Postby Paul L » Thu Aug 10, 2017 11:56 pm

RF wrote:
paul.mercer wrote:Gentlemen,
In your opinion, would Hitler and the German navy used the French fleet if it had not been all but destroyed, or would the French admirals have scuttled them first?


Hitler had an opportunity to force the French to hand over their fleet to the Germans at the armistice ceremony at Compiegne, where the occupied and unoccupied areas of France were determined. As the Allies had done in 1918 with the HSF Hitler could have made it a condition of the armistice of 22 June 1940 that the French sail their warships to German ports intact, or allow the Germans to seize them in French or north African ports.

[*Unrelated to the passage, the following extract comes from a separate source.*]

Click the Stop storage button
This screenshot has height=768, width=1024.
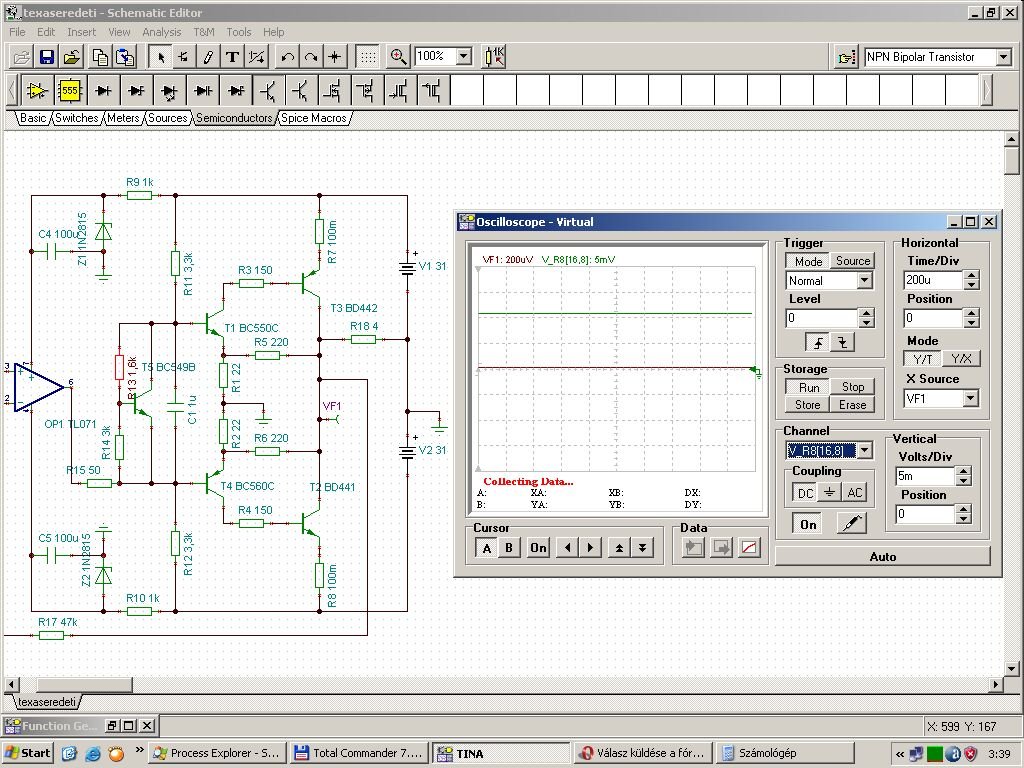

However Raeder never suggested it to the Fuhrer.

At the time the Germans considered the war to be over - so the French fleet wasn't seen as needed.

Had a long war been correctly called and the French ships seized I don't think they would have been of much practical use. Those French submarines that were seized were of little help to Donitz. Moreover the Germans had the Italian fleet on their side and again they proved to be of little use in the Med and never got to the Atlantic.



Surely they never got into the Atlantic because the RN stood in the way?

I also doubt the RN fleet tied up in the Med was not valuable, so keeping it there did matter.

Possessing the French Fleet would allow the Germans to command a presence in Med from the beginning. Some Vichy French sailors would have sailed under German flag, even under German officers. The smaller warships could be valuable , while the biggest could be considered a "fleet in being". The British would still have to try to destroy such a force by air.

Personally I would drag all the cruisers to KM ports- remove all the turret/guns to be mounted along the Atlantic Wall, while I converted the cruiser hulls into escort carriers , to make up shortfall in this area.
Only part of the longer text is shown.